◆ Requirement
Reproduce the following lines without any changes.

-------------------------

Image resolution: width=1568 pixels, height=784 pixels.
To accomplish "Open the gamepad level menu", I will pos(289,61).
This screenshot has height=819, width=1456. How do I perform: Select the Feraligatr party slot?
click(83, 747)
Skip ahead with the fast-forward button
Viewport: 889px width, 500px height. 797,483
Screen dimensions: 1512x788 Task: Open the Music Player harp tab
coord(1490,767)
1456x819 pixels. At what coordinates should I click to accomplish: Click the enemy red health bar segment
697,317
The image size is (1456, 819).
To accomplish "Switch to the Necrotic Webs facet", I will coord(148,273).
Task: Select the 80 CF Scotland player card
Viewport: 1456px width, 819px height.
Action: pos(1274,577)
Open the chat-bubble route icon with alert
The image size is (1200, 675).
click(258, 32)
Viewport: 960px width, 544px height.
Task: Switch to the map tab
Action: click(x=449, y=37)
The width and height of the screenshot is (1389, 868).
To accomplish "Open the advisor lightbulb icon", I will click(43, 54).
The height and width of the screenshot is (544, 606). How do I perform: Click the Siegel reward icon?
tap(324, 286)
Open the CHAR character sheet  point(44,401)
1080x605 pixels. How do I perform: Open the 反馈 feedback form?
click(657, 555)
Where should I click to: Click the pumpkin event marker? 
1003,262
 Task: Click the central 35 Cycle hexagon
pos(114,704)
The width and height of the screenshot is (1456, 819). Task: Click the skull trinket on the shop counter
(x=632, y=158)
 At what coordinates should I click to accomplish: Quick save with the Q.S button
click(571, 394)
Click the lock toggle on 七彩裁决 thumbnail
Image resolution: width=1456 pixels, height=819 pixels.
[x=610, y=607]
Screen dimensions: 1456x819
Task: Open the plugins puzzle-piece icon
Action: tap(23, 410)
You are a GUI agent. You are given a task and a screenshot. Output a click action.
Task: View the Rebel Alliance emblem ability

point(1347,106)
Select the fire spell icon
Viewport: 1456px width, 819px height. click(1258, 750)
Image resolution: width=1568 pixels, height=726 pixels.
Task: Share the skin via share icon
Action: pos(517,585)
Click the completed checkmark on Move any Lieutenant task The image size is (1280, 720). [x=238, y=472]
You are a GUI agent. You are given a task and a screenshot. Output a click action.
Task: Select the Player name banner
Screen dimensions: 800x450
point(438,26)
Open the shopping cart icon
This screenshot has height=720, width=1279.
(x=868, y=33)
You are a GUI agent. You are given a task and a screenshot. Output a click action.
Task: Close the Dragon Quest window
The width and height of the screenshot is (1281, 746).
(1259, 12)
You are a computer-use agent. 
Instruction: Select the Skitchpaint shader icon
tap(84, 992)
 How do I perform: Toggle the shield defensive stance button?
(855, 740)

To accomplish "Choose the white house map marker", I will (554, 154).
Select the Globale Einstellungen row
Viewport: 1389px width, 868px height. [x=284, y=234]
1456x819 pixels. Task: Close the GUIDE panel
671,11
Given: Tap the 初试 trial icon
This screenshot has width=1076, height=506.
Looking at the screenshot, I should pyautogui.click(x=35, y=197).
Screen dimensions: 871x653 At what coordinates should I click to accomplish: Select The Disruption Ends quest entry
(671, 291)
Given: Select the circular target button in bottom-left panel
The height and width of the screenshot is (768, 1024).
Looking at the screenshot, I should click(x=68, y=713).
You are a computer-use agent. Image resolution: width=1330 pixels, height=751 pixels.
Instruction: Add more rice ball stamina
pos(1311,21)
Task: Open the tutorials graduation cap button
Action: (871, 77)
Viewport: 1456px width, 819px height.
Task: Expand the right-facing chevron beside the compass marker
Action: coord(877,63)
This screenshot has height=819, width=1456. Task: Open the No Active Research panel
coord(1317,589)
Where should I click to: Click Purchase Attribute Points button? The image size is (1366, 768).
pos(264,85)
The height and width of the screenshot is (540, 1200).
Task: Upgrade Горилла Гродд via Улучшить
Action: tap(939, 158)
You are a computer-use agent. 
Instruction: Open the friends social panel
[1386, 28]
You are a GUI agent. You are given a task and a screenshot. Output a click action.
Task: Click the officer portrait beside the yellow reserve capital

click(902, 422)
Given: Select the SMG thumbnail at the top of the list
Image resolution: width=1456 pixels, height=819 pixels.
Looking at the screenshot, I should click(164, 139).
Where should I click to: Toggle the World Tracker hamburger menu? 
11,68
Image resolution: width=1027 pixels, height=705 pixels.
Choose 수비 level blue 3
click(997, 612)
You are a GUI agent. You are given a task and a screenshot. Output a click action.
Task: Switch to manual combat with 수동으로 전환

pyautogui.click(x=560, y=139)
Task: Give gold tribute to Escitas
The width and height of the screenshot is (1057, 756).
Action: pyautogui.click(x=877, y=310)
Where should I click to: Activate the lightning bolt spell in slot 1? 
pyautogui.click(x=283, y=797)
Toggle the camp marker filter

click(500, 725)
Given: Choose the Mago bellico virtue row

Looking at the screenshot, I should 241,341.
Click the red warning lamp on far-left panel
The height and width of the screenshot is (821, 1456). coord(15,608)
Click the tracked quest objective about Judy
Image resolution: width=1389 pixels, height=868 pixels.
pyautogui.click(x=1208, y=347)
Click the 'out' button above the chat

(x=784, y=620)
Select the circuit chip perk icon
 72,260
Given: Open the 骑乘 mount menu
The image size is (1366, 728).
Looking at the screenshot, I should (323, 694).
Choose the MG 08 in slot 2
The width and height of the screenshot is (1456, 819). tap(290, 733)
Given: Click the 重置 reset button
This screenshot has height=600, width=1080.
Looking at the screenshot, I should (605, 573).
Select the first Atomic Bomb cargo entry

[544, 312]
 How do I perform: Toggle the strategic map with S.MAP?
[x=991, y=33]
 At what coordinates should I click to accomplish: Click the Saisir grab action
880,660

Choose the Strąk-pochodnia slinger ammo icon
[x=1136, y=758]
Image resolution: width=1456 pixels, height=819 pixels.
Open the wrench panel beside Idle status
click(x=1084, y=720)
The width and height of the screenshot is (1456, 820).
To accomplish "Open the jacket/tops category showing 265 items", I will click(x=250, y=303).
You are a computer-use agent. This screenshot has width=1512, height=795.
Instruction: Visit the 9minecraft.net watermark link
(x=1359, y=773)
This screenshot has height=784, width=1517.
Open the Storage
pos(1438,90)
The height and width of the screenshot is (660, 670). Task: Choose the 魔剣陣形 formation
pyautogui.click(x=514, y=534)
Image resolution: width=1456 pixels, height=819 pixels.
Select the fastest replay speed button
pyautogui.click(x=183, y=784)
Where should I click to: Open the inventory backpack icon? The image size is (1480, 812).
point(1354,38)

-------------------------

◆ Solved exercise
Image resolution: width=1568 pixels, height=784 pixels.
To accomplish "Open the gamepad level menu", I will pos(289,61).
This screenshot has height=819, width=1456. How do I perform: Select the Feraligatr party slot?
click(83, 747)
Skip ahead with the fast-forward button
Viewport: 889px width, 500px height. 797,483
Screen dimensions: 1512x788 Task: Open the Music Player harp tab
coord(1490,767)
1456x819 pixels. At what coordinates should I click to accomplish: Click the enemy red health bar segment
697,317
The image size is (1456, 819).
To accomplish "Switch to the Necrotic Webs facet", I will coord(148,273).
Task: Select the 80 CF Scotland player card
Viewport: 1456px width, 819px height.
Action: pos(1274,577)
Open the chat-bubble route icon with alert
The image size is (1200, 675).
click(258, 32)
Viewport: 960px width, 544px height.
Task: Switch to the map tab
Action: click(x=449, y=37)
The width and height of the screenshot is (1389, 868).
To accomplish "Open the advisor lightbulb icon", I will click(43, 54).
The height and width of the screenshot is (544, 606). How do I perform: Click the Siegel reward icon?
tap(324, 286)
Open the CHAR character sheet  point(44,401)
1080x605 pixels. How do I perform: Open the 反馈 feedback form?
click(657, 555)
Where should I click to: Click the pumpkin event marker? 
1003,262
 Task: Click the central 35 Cycle hexagon
pos(114,704)
The width and height of the screenshot is (1456, 819). Task: Click the skull trinket on the shop counter
(x=632, y=158)
 At what coordinates should I click to accomplish: Quick save with the Q.S button
click(571, 394)
Click the lock toggle on 七彩裁决 thumbnail
Image resolution: width=1456 pixels, height=819 pixels.
[x=610, y=607]
Screen dimensions: 1456x819
Task: Open the plugins puzzle-piece icon
Action: tap(23, 410)
You are a GUI agent. You are given a task and a screenshot. Output a click action.
Task: View the Rebel Alliance emblem ability

point(1347,106)
Select the fire spell icon
Viewport: 1456px width, 819px height. click(1258, 750)
Image resolution: width=1568 pixels, height=726 pixels.
Task: Share the skin via share icon
Action: pos(517,585)
Click the completed checkmark on Move any Lieutenant task The image size is (1280, 720). [x=238, y=472]
You are a GUI agent. You are given a task and a screenshot. Output a click action.
Task: Select the Player name banner
Screen dimensions: 800x450
point(438,26)
Open the shopping cart icon
This screenshot has height=720, width=1279.
(x=868, y=33)
You are a GUI agent. You are given a task and a screenshot. Output a click action.
Task: Close the Dragon Quest window
The width and height of the screenshot is (1281, 746).
(1259, 12)
You are a computer-use agent. 
Instruction: Select the Skitchpaint shader icon
tap(84, 992)
 How do I perform: Toggle the shield defensive stance button?
(855, 740)

To accomplish "Choose the white house map marker", I will (554, 154).
Select the Globale Einstellungen row
Viewport: 1389px width, 868px height. [x=284, y=234]
1456x819 pixels. Task: Close the GUIDE panel
671,11
Given: Tap the 初试 trial icon
This screenshot has width=1076, height=506.
Looking at the screenshot, I should pyautogui.click(x=35, y=197).
Screen dimensions: 871x653 At what coordinates should I click to accomplish: Select The Disruption Ends quest entry
(671, 291)
Given: Select the circular target button in bottom-left panel
The height and width of the screenshot is (768, 1024).
Looking at the screenshot, I should click(x=68, y=713).
You are a computer-use agent. Image resolution: width=1330 pixels, height=751 pixels.
Instruction: Add more rice ball stamina
pos(1311,21)
Task: Open the tutorials graduation cap button
Action: (871, 77)
Viewport: 1456px width, 819px height.
Task: Expand the right-facing chevron beside the compass marker
Action: coord(877,63)
This screenshot has height=819, width=1456. Task: Open the No Active Research panel
coord(1317,589)
Where should I click to: Click Purchase Attribute Points button? The image size is (1366, 768).
pos(264,85)
The height and width of the screenshot is (540, 1200).
Task: Upgrade Горилла Гродд via Улучшить
Action: tap(939, 158)
You are a computer-use agent. 
Instruction: Open the friends social panel
[1386, 28]
You are a GUI agent. You are given a task and a screenshot. Output a click action.
Task: Click the officer portrait beside the yellow reserve capital

click(902, 422)
Given: Select the SMG thumbnail at the top of the list
Image resolution: width=1456 pixels, height=819 pixels.
Looking at the screenshot, I should click(164, 139).
Where should I click to: Toggle the World Tracker hamburger menu? 
11,68
Image resolution: width=1027 pixels, height=705 pixels.
Choose 수비 level blue 3
click(997, 612)
You are a GUI agent. You are given a task and a screenshot. Output a click action.
Task: Switch to manual combat with 수동으로 전환

pyautogui.click(x=560, y=139)
Task: Give gold tribute to Escitas
The width and height of the screenshot is (1057, 756).
Action: pyautogui.click(x=877, y=310)
Where should I click to: Activate the lightning bolt spell in slot 1? 
pyautogui.click(x=283, y=797)
Toggle the camp marker filter

click(500, 725)
Given: Choose the Mago bellico virtue row

Looking at the screenshot, I should 241,341.
Click the red warning lamp on far-left panel
The height and width of the screenshot is (821, 1456). coord(15,608)
Click the tracked quest objective about Judy
Image resolution: width=1389 pixels, height=868 pixels.
pyautogui.click(x=1208, y=347)
Click the 'out' button above the chat

(x=784, y=620)
Select the circuit chip perk icon
 72,260
Given: Open the 骑乘 mount menu
The image size is (1366, 728).
Looking at the screenshot, I should (323, 694).
Choose the MG 08 in slot 2
The width and height of the screenshot is (1456, 819). tap(290, 733)
Given: Click the 重置 reset button
This screenshot has height=600, width=1080.
Looking at the screenshot, I should (605, 573).
Select the first Atomic Bomb cargo entry

[544, 312]
 How do I perform: Toggle the strategic map with S.MAP?
[x=991, y=33]
 At what coordinates should I click to accomplish: Click the Saisir grab action
880,660

Choose the Strąk-pochodnia slinger ammo icon
[x=1136, y=758]
Image resolution: width=1456 pixels, height=819 pixels.
Open the wrench panel beside Idle status
click(x=1084, y=720)
The width and height of the screenshot is (1456, 820).
To accomplish "Open the jacket/tops category showing 265 items", I will click(x=250, y=303).
You are a computer-use agent. This screenshot has width=1512, height=795.
Instruction: Visit the 9minecraft.net watermark link
(x=1359, y=773)
This screenshot has height=784, width=1517.
Open the Storage
pos(1438,90)
The height and width of the screenshot is (660, 670). Task: Choose the 魔剣陣形 formation
pyautogui.click(x=514, y=534)
Image resolution: width=1456 pixels, height=819 pixels.
Select the fastest replay speed button
pyautogui.click(x=183, y=784)
Where should I click to: Open the inventory backpack icon? The image size is (1480, 812).
point(1354,38)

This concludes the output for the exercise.